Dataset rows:
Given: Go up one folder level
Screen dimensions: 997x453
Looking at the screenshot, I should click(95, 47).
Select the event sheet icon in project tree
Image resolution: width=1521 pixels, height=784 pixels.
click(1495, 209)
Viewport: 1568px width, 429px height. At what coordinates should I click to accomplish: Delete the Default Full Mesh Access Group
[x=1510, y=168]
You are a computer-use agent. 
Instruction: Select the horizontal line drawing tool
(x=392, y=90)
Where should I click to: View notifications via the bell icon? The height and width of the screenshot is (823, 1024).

§ To do
Copy out the records verbatim, beginning at the line that contains "You are a computer-use agent." and continuing through the last line of the records.

§ Answer for this exercise
You are a computer-use agent. 
Instruction: Select the horizontal line drawing tool
(x=392, y=90)
Where should I click to: View notifications via the bell icon? The height and width of the screenshot is (823, 1024).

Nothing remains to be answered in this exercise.